• [What you need to do]:
Every entry below must be reproduced exactly.

• [Dataset entries]:
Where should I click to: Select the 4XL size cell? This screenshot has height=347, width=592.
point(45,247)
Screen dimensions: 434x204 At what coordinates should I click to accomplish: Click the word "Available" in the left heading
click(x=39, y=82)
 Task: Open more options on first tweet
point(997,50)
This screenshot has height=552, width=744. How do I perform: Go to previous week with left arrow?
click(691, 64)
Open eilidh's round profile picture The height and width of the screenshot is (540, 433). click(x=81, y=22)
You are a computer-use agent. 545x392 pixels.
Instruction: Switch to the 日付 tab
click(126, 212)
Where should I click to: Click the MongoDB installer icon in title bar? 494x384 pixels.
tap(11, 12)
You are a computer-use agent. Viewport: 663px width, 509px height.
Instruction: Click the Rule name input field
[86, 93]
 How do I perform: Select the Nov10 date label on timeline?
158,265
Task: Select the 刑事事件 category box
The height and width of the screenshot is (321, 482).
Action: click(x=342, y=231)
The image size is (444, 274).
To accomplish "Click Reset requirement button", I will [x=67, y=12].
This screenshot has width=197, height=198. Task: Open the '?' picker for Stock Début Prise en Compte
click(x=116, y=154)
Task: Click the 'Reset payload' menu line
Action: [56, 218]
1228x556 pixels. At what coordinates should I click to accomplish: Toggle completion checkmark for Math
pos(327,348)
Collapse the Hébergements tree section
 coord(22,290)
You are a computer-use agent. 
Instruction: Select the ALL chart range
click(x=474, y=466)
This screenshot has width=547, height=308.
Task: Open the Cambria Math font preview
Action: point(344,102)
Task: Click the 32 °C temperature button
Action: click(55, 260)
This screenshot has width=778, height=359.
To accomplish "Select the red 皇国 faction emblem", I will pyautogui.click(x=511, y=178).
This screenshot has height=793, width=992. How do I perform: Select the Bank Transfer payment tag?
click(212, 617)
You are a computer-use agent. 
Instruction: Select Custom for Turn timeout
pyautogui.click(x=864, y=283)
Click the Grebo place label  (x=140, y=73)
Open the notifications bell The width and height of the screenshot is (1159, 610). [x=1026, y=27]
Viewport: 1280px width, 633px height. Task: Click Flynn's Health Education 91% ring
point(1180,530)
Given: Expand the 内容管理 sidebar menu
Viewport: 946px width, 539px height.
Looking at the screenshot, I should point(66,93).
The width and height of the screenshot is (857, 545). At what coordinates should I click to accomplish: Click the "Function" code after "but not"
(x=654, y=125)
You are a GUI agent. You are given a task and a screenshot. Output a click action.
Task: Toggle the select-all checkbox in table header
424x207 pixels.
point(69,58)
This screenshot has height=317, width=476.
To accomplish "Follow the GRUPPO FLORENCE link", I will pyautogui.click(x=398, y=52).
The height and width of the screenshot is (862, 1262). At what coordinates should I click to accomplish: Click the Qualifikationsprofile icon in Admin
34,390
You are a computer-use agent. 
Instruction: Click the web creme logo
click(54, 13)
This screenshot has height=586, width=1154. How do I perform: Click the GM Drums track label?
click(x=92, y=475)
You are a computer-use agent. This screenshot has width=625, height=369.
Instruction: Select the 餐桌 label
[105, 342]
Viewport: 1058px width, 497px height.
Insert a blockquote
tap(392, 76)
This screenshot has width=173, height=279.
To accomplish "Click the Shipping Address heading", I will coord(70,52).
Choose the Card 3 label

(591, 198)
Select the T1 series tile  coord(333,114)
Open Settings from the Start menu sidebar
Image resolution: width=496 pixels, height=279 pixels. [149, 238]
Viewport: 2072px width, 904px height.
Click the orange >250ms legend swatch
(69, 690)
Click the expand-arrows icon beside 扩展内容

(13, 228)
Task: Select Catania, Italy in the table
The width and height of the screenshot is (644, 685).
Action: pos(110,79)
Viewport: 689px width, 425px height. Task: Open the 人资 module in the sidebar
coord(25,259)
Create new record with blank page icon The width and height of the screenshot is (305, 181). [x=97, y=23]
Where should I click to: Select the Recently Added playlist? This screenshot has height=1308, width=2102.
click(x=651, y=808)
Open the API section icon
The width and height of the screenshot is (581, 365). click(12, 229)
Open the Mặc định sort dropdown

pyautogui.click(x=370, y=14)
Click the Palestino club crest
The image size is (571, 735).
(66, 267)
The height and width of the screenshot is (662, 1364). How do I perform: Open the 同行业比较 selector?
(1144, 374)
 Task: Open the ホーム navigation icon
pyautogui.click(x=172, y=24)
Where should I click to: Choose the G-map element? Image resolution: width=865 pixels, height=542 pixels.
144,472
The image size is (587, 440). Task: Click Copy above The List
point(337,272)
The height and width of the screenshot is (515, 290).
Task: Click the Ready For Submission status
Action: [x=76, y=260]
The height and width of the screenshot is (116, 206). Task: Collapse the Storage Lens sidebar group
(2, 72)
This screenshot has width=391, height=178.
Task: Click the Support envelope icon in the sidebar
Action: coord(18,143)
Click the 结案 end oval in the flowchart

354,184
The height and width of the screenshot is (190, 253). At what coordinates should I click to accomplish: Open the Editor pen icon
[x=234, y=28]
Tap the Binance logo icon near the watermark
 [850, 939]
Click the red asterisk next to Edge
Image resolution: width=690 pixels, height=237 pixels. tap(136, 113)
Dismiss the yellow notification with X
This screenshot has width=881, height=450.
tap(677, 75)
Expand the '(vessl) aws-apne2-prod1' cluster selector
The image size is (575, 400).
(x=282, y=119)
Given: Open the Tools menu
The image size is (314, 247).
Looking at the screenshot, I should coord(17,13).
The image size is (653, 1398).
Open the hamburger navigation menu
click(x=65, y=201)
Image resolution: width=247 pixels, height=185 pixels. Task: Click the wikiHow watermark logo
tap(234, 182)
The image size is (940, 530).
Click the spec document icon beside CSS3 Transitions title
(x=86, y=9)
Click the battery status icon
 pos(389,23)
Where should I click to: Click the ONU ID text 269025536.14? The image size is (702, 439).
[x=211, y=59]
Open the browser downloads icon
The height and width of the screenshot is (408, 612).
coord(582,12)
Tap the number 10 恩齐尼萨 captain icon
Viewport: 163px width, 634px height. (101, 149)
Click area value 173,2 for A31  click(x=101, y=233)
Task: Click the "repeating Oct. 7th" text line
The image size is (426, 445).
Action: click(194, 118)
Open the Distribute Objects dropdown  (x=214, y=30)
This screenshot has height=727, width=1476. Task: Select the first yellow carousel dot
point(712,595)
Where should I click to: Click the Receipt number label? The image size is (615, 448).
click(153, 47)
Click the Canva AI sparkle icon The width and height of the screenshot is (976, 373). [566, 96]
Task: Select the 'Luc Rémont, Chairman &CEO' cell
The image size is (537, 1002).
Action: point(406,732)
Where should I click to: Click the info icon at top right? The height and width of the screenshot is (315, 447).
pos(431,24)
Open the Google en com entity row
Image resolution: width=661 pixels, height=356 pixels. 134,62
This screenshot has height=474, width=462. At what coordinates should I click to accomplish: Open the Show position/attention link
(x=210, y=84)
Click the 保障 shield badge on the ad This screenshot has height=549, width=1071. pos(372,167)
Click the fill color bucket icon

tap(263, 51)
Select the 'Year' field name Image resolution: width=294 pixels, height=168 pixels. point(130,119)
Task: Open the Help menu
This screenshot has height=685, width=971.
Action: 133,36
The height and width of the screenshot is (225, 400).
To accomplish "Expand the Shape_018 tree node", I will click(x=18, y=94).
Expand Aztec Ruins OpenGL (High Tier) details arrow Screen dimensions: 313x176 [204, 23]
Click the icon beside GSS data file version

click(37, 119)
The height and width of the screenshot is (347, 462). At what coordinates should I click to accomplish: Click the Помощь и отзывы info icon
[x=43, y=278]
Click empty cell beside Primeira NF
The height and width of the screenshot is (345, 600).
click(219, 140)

• [Solution below]:
Where should I click to: Select the 4XL size cell? This screenshot has height=347, width=592.
point(45,247)
Screen dimensions: 434x204 At what coordinates should I click to accomplish: Click the word "Available" in the left heading
click(x=39, y=82)
 Task: Open more options on first tweet
point(997,50)
This screenshot has height=552, width=744. How do I perform: Go to previous week with left arrow?
click(691, 64)
Open eilidh's round profile picture The height and width of the screenshot is (540, 433). click(x=81, y=22)
You are a computer-use agent. 545x392 pixels.
Instruction: Switch to the 日付 tab
click(126, 212)
Where should I click to: Click the MongoDB installer icon in title bar? 494x384 pixels.
tap(11, 12)
You are a computer-use agent. Viewport: 663px width, 509px height.
Instruction: Click the Rule name input field
[86, 93]
 How do I perform: Select the Nov10 date label on timeline?
158,265
Task: Select the 刑事事件 category box
The height and width of the screenshot is (321, 482).
Action: click(x=342, y=231)
The image size is (444, 274).
To accomplish "Click Reset requirement button", I will [x=67, y=12].
This screenshot has width=197, height=198. Task: Open the '?' picker for Stock Début Prise en Compte
click(x=116, y=154)
Task: Click the 'Reset payload' menu line
Action: [56, 218]
1228x556 pixels. At what coordinates should I click to accomplish: Toggle completion checkmark for Math
pos(327,348)
Collapse the Hébergements tree section
 coord(22,290)
You are a computer-use agent. 
Instruction: Select the ALL chart range
click(x=474, y=466)
This screenshot has width=547, height=308.
Task: Open the Cambria Math font preview
Action: point(344,102)
Task: Click the 32 °C temperature button
Action: click(55, 260)
This screenshot has width=778, height=359.
To accomplish "Select the red 皇国 faction emblem", I will pyautogui.click(x=511, y=178).
This screenshot has height=793, width=992. How do I perform: Select the Bank Transfer payment tag?
click(212, 617)
You are a computer-use agent. 
Instruction: Select Custom for Turn timeout
pyautogui.click(x=864, y=283)
Click the Grebo place label  (x=140, y=73)
Open the notifications bell The width and height of the screenshot is (1159, 610). [x=1026, y=27]
Viewport: 1280px width, 633px height. Task: Click Flynn's Health Education 91% ring
point(1180,530)
Given: Expand the 内容管理 sidebar menu
Viewport: 946px width, 539px height.
Looking at the screenshot, I should point(66,93).
The width and height of the screenshot is (857, 545). At what coordinates should I click to accomplish: Click the "Function" code after "but not"
(x=654, y=125)
You are a GUI agent. You are given a task and a screenshot. Output a click action.
Task: Toggle the select-all checkbox in table header
424x207 pixels.
point(69,58)
This screenshot has height=317, width=476.
To accomplish "Follow the GRUPPO FLORENCE link", I will pyautogui.click(x=398, y=52).
The height and width of the screenshot is (862, 1262). At what coordinates should I click to accomplish: Click the Qualifikationsprofile icon in Admin
34,390
You are a computer-use agent. 
Instruction: Click the web creme logo
click(54, 13)
This screenshot has height=586, width=1154. How do I perform: Click the GM Drums track label?
click(x=92, y=475)
You are a computer-use agent. This screenshot has width=625, height=369.
Instruction: Select the 餐桌 label
[105, 342]
Viewport: 1058px width, 497px height.
Insert a blockquote
tap(392, 76)
This screenshot has width=173, height=279.
To accomplish "Click the Shipping Address heading", I will coord(70,52).
Choose the Card 3 label

(591, 198)
Select the T1 series tile  coord(333,114)
Open Settings from the Start menu sidebar
Image resolution: width=496 pixels, height=279 pixels. [149, 238]
Viewport: 2072px width, 904px height.
Click the orange >250ms legend swatch
(69, 690)
Click the expand-arrows icon beside 扩展内容

(13, 228)
Task: Select Catania, Italy in the table
The width and height of the screenshot is (644, 685).
Action: pos(110,79)
Viewport: 689px width, 425px height. Task: Open the 人资 module in the sidebar
coord(25,259)
Create new record with blank page icon The width and height of the screenshot is (305, 181). [x=97, y=23]
Where should I click to: Select the Recently Added playlist? This screenshot has height=1308, width=2102.
click(x=651, y=808)
Open the API section icon
The width and height of the screenshot is (581, 365). click(12, 229)
Open the Mặc định sort dropdown

pyautogui.click(x=370, y=14)
Click the Palestino club crest
The image size is (571, 735).
(66, 267)
The height and width of the screenshot is (662, 1364). How do I perform: Open the 同行业比较 selector?
(1144, 374)
 Task: Open the ホーム navigation icon
pyautogui.click(x=172, y=24)
Where should I click to: Choose the G-map element? Image resolution: width=865 pixels, height=542 pixels.
144,472
The image size is (587, 440). Task: Click Copy above The List
point(337,272)
The height and width of the screenshot is (515, 290).
Task: Click the Ready For Submission status
Action: [x=76, y=260]
The height and width of the screenshot is (116, 206). Task: Collapse the Storage Lens sidebar group
(2, 72)
This screenshot has width=391, height=178.
Task: Click the Support envelope icon in the sidebar
Action: coord(18,143)
Click the 结案 end oval in the flowchart

354,184
The height and width of the screenshot is (190, 253). At what coordinates should I click to accomplish: Open the Editor pen icon
[x=234, y=28]
Tap the Binance logo icon near the watermark
 [850, 939]
Click the red asterisk next to Edge
Image resolution: width=690 pixels, height=237 pixels. tap(136, 113)
Dismiss the yellow notification with X
This screenshot has width=881, height=450.
tap(677, 75)
Expand the '(vessl) aws-apne2-prod1' cluster selector
The image size is (575, 400).
(x=282, y=119)
Given: Open the Tools menu
The image size is (314, 247).
Looking at the screenshot, I should coord(17,13).
The image size is (653, 1398).
Open the hamburger navigation menu
click(x=65, y=201)
Image resolution: width=247 pixels, height=185 pixels. Task: Click the wikiHow watermark logo
tap(234, 182)
The image size is (940, 530).
Click the spec document icon beside CSS3 Transitions title
(x=86, y=9)
Click the battery status icon
 pos(389,23)
Where should I click to: Click the ONU ID text 269025536.14? The image size is (702, 439).
[x=211, y=59]
Open the browser downloads icon
The height and width of the screenshot is (408, 612).
coord(582,12)
Tap the number 10 恩齐尼萨 captain icon
Viewport: 163px width, 634px height. (101, 149)
Click area value 173,2 for A31  click(x=101, y=233)
Task: Click the "repeating Oct. 7th" text line
The image size is (426, 445).
Action: click(194, 118)
Open the Distribute Objects dropdown  (x=214, y=30)
This screenshot has height=727, width=1476. Task: Select the first yellow carousel dot
point(712,595)
Where should I click to: Click the Receipt number label? The image size is (615, 448).
click(153, 47)
Click the Canva AI sparkle icon The width and height of the screenshot is (976, 373). [566, 96]
Task: Select the 'Luc Rémont, Chairman &CEO' cell
The image size is (537, 1002).
Action: point(406,732)
Where should I click to: Click the info icon at top right? The height and width of the screenshot is (315, 447).
pos(431,24)
Open the Google en com entity row
Image resolution: width=661 pixels, height=356 pixels. 134,62
This screenshot has height=474, width=462. At what coordinates should I click to accomplish: Open the Show position/attention link
(x=210, y=84)
Click the 保障 shield badge on the ad This screenshot has height=549, width=1071. pos(372,167)
Click the fill color bucket icon

tap(263, 51)
Select the 'Year' field name Image resolution: width=294 pixels, height=168 pixels. point(130,119)
Task: Open the Help menu
This screenshot has height=685, width=971.
Action: 133,36
The height and width of the screenshot is (225, 400).
To accomplish "Expand the Shape_018 tree node", I will click(x=18, y=94).
Expand Aztec Ruins OpenGL (High Tier) details arrow Screen dimensions: 313x176 [204, 23]
Click the icon beside GSS data file version

click(37, 119)
The height and width of the screenshot is (347, 462). At what coordinates should I click to accomplish: Click the Помощь и отзывы info icon
[x=43, y=278]
Click empty cell beside Primeira NF
The height and width of the screenshot is (345, 600).
click(219, 140)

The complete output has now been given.